This post is available in: Chinese`

This is the third and final post in a series looking at CoreOS.

In my last post, we looked at the cloud-config file, running etcd in proxy mode, and some common etcd cluster setups.

In this post, we take a closer look at systemd, unit files, Fleet, and fleetctl.

systemd Overview

systemd is an init system used by CoreOS that provides many powerful features for starting, stopping, monitoring, and restarting process. On CoreOS, systemd is used to manage the lifecycle of your Docker containers and also for different system bootstrap tasks.

Learning systemd would need a series of blog posts in itself.
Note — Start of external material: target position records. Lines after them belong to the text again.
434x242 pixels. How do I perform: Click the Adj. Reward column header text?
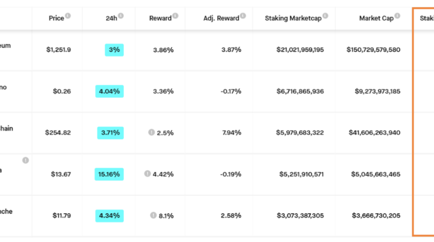click(x=221, y=18)
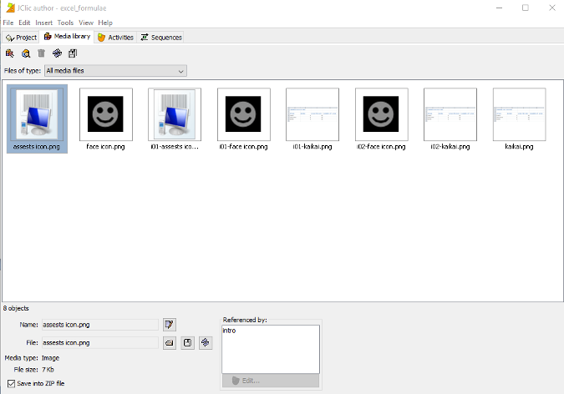Click rename icon beside Name field

tap(170, 324)
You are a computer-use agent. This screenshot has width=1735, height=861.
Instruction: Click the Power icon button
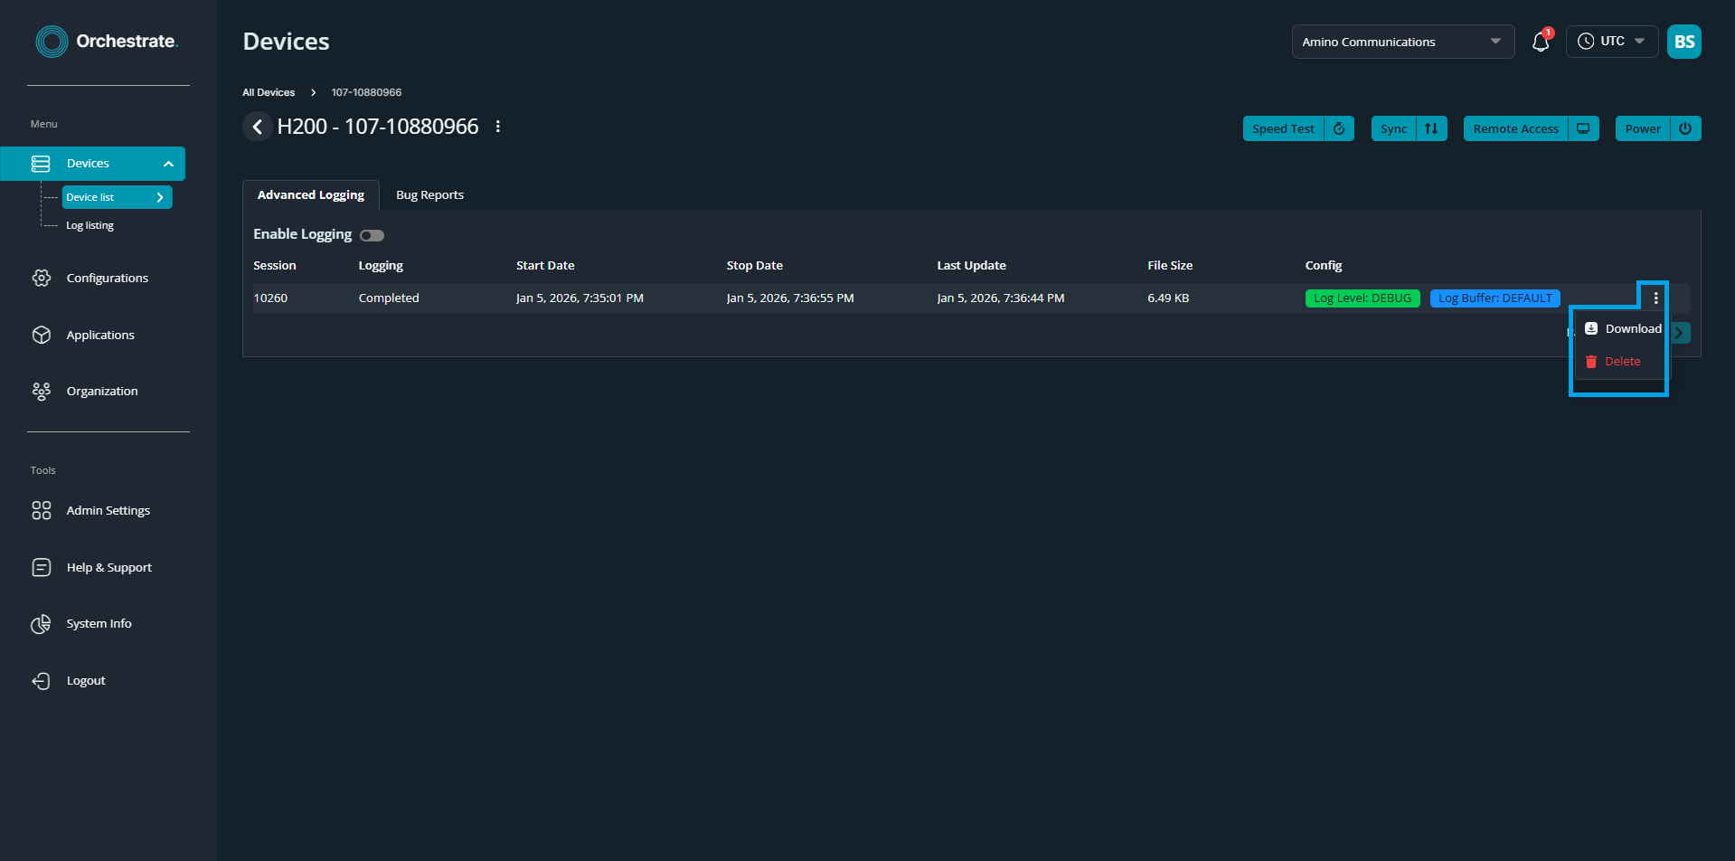[x=1685, y=128]
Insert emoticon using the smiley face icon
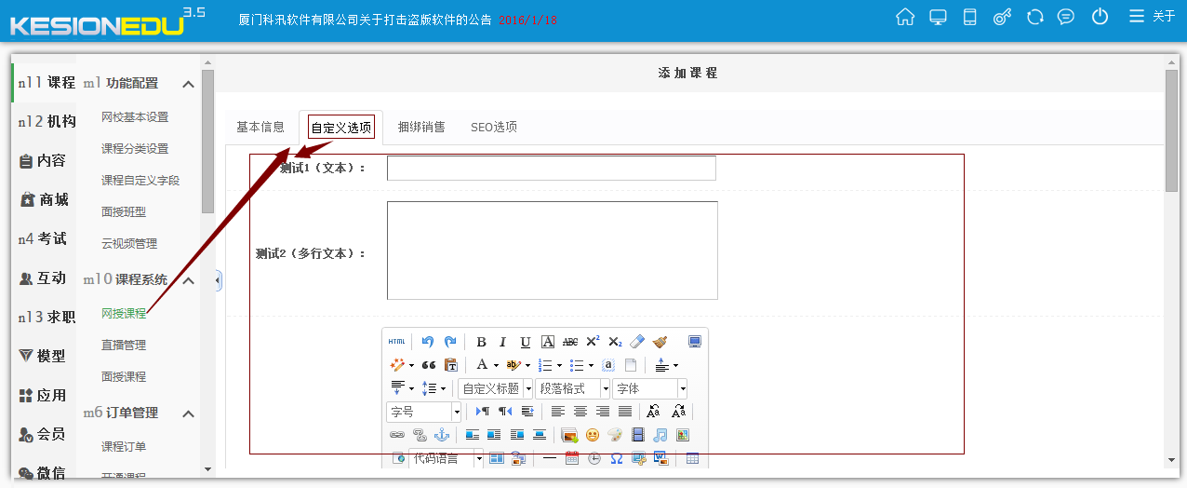 pyautogui.click(x=592, y=435)

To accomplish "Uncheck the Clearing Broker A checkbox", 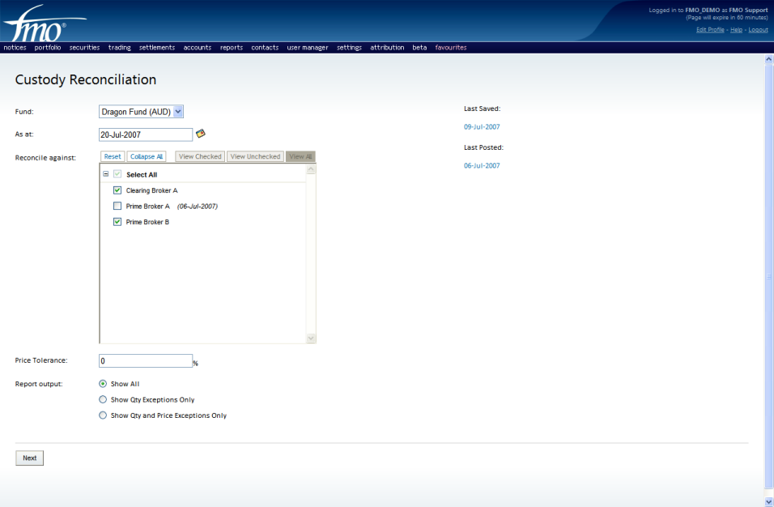I will click(x=117, y=190).
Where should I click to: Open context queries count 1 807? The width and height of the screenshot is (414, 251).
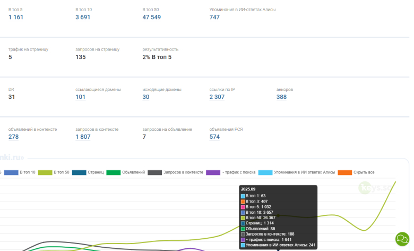[83, 137]
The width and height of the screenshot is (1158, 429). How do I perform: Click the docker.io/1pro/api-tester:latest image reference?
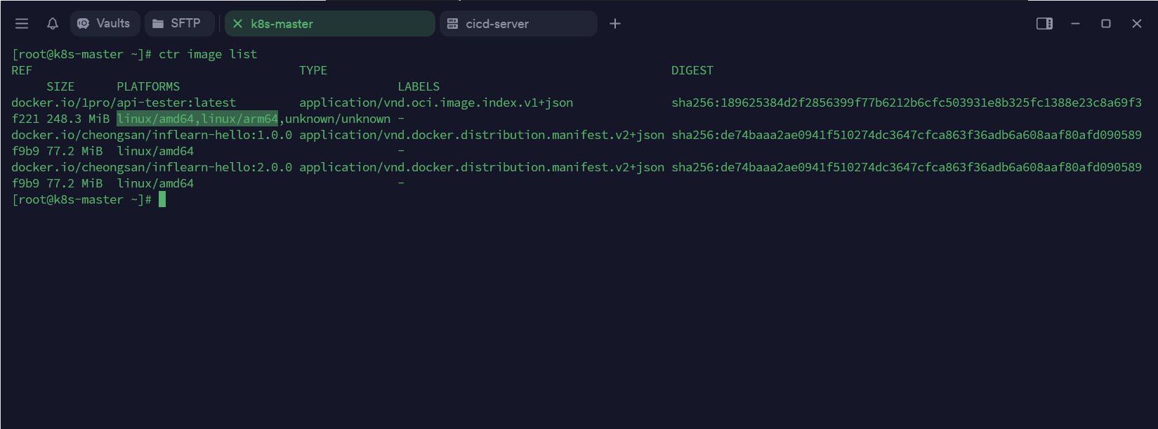click(124, 103)
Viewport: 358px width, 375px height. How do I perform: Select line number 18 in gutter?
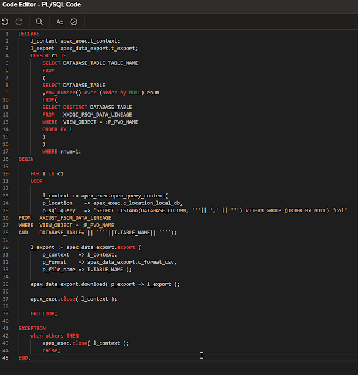[x=5, y=159]
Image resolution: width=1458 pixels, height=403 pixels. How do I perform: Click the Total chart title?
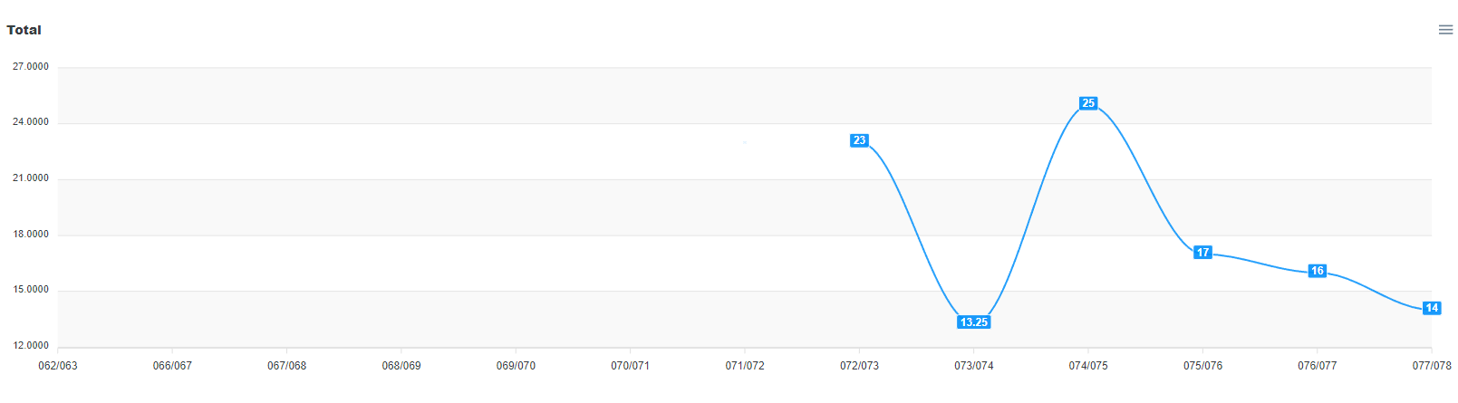pos(24,30)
Here we only cover systemd to the extent that we need to run systemd units for Docker containers on CoreOS.

For more information about systemd, see the documentation.

Unit Files

systemd records initialization instructions for each daemon in a configuration file called a unit.

This system replaces the traditional System V per-daemon init scripts.

There are many different unit file types, but we’ll only cover the services type used to run Docker containers. We call these service units.

Here’s a list of the most useful features, presented in the order they’ll occur in the lifecycle of a service unit:

ExecStartPre: commands that run before ExecStart
ExecStart: main commands to run for this unit
ExecStartPost: commands that run after all ExecStart commands have completed
ExecReload: commands that run when this unit is reloaded via systemctl reload foo.service
ExecStop: commands that run when this unit is considered failed or if it is stopped via systemctl stop foo.service
ExecStopPost: commands that run after ExecStop has completed
RestartSec: the amount of time to sleep before restarting a service (useful to prevent your failed service from attempting to restart itself every 100ms)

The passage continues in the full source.